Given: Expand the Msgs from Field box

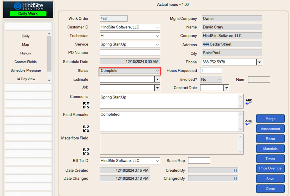Looking at the screenshot, I should click(86, 151).
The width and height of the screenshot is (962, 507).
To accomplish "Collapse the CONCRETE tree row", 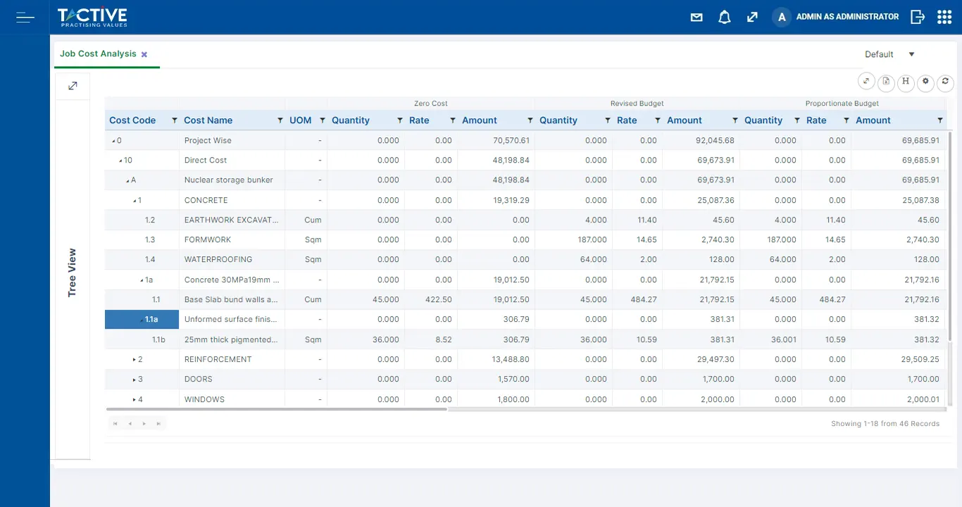I will pos(135,201).

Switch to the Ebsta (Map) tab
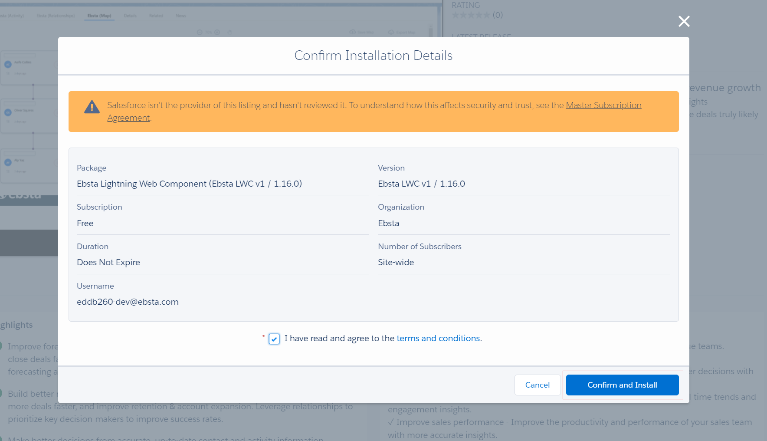tap(99, 16)
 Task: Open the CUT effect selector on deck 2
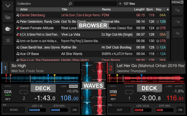click(119, 110)
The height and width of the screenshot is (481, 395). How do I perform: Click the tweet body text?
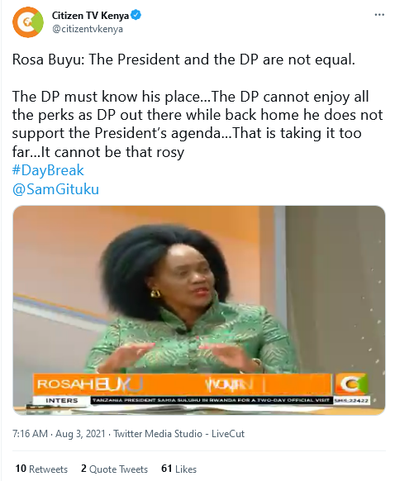coord(198,106)
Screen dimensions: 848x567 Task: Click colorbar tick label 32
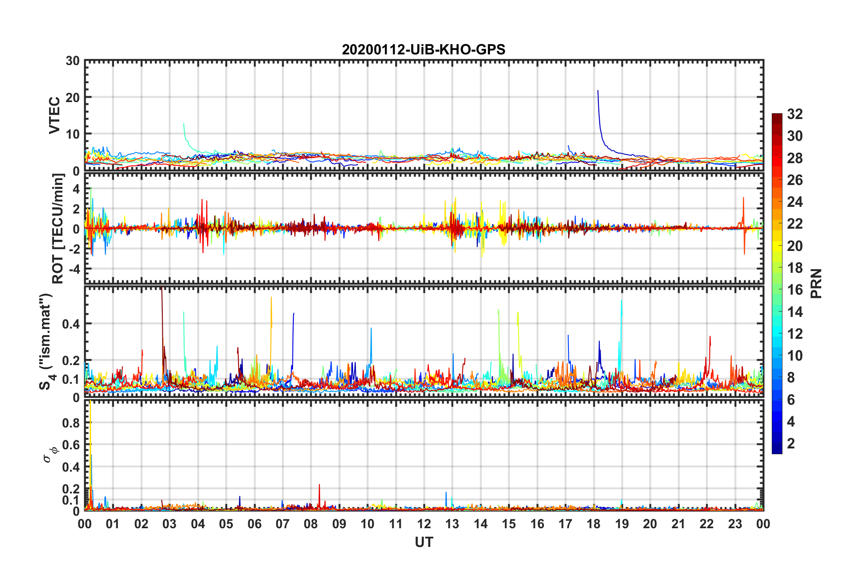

------------------------------

▶ _Problem requirements_
Exactly the lines from the one containing "The height and" through the last line of the material above, both included and free of pictures, should make up your answer, please.

▶ _Task response_
The height and width of the screenshot is (481, 395). How do I perform: Click the tweet body text?
coord(198,106)
Screen dimensions: 848x567 Task: Click colorbar tick label 32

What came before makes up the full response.